§ The data:
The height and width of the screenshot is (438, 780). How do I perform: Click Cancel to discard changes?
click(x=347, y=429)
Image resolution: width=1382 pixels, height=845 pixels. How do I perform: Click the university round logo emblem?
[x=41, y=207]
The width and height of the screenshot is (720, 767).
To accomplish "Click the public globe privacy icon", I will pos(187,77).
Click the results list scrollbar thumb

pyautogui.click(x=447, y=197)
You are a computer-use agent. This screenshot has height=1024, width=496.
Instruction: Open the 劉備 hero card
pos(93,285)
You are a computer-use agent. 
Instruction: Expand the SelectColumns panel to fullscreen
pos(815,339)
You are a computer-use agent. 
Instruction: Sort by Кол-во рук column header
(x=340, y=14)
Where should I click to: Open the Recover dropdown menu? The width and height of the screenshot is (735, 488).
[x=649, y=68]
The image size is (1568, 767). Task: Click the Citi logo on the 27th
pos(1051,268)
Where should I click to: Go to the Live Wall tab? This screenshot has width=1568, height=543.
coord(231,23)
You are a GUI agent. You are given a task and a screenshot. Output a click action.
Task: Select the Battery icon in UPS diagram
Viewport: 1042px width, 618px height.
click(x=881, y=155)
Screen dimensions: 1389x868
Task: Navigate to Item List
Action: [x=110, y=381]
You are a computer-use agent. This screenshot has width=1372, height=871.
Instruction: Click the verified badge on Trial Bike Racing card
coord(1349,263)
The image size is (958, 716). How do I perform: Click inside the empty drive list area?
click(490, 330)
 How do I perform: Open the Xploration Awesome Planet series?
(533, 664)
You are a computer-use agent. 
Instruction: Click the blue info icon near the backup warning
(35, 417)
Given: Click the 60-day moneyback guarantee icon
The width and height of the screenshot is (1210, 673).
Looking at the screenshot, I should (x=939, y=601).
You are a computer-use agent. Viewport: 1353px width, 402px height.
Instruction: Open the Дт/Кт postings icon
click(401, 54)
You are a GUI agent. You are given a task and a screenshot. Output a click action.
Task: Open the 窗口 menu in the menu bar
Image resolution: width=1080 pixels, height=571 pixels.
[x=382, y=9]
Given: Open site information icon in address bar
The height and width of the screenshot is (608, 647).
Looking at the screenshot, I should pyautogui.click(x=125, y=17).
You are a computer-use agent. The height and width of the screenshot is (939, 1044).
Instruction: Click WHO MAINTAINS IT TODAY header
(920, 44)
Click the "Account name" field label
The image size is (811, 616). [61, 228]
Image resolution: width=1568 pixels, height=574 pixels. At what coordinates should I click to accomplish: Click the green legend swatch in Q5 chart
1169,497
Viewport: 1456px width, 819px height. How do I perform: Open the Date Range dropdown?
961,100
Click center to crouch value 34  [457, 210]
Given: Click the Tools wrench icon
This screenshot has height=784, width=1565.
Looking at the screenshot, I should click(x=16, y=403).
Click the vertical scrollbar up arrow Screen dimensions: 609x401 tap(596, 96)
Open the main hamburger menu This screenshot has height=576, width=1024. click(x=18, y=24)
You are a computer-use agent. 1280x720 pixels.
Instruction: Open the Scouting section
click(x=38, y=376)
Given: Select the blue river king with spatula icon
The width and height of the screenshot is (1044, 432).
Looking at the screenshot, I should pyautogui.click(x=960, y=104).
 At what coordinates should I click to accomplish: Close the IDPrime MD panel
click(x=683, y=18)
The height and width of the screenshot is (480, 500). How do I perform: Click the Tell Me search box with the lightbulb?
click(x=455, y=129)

§ About this task:
Restate the material word for word.

§ Response to the exercise:
The height and width of the screenshot is (438, 780). How do I perform: Click Cancel to discard changes?
click(x=347, y=429)
Image resolution: width=1382 pixels, height=845 pixels. How do I perform: Click the university round logo emblem?
[x=41, y=207]
The width and height of the screenshot is (720, 767).
To accomplish "Click the public globe privacy icon", I will pos(187,77).
Click the results list scrollbar thumb

pyautogui.click(x=447, y=197)
You are a computer-use agent. This screenshot has height=1024, width=496.
Instruction: Open the 劉備 hero card
pos(93,285)
You are a computer-use agent. 
Instruction: Expand the SelectColumns panel to fullscreen
pos(815,339)
You are a computer-use agent. 
Instruction: Sort by Кол-во рук column header
(x=340, y=14)
Where should I click to: Open the Recover dropdown menu? The width and height of the screenshot is (735, 488).
[x=649, y=68]
The image size is (1568, 767). Task: Click the Citi logo on the 27th
pos(1051,268)
Where should I click to: Go to the Live Wall tab? This screenshot has width=1568, height=543.
coord(231,23)
You are a GUI agent. You are given a task and a screenshot. Output a click action.
Task: Select the Battery icon in UPS diagram
Viewport: 1042px width, 618px height.
click(x=881, y=155)
Screen dimensions: 1389x868
Task: Navigate to Item List
Action: [x=110, y=381]
You are a computer-use agent. This screenshot has width=1372, height=871.
Instruction: Click the verified badge on Trial Bike Racing card
coord(1349,263)
The image size is (958, 716). How do I perform: Click inside the empty drive list area?
click(490, 330)
 How do I perform: Open the Xploration Awesome Planet series?
(533, 664)
You are a computer-use agent. 
Instruction: Click the blue info icon near the backup warning
(35, 417)
Given: Click the 60-day moneyback guarantee icon
The width and height of the screenshot is (1210, 673).
Looking at the screenshot, I should (x=939, y=601).
You are a computer-use agent. Viewport: 1353px width, 402px height.
Instruction: Open the Дт/Кт postings icon
click(401, 54)
You are a GUI agent. You are given a task and a screenshot. Output a click action.
Task: Open the 窗口 menu in the menu bar
Image resolution: width=1080 pixels, height=571 pixels.
[x=382, y=9]
Given: Open site information icon in address bar
The height and width of the screenshot is (608, 647).
Looking at the screenshot, I should pyautogui.click(x=125, y=17).
You are a computer-use agent. The height and width of the screenshot is (939, 1044).
Instruction: Click WHO MAINTAINS IT TODAY header
(920, 44)
Click the "Account name" field label
The image size is (811, 616). [61, 228]
Image resolution: width=1568 pixels, height=574 pixels. At what coordinates should I click to accomplish: Click the green legend swatch in Q5 chart
1169,497
Viewport: 1456px width, 819px height. How do I perform: Open the Date Range dropdown?
961,100
Click center to crouch value 34  [457, 210]
Given: Click the Tools wrench icon
This screenshot has height=784, width=1565.
Looking at the screenshot, I should click(x=16, y=403).
Click the vertical scrollbar up arrow Screen dimensions: 609x401 tap(596, 96)
Open the main hamburger menu This screenshot has height=576, width=1024. click(x=18, y=24)
You are a computer-use agent. 1280x720 pixels.
Instruction: Open the Scouting section
click(x=38, y=376)
Given: Select the blue river king with spatula icon
The width and height of the screenshot is (1044, 432).
Looking at the screenshot, I should pyautogui.click(x=960, y=104).
 At what coordinates should I click to accomplish: Close the IDPrime MD panel
click(x=683, y=18)
The height and width of the screenshot is (480, 500). How do I perform: Click the Tell Me search box with the lightbulb?
click(x=455, y=129)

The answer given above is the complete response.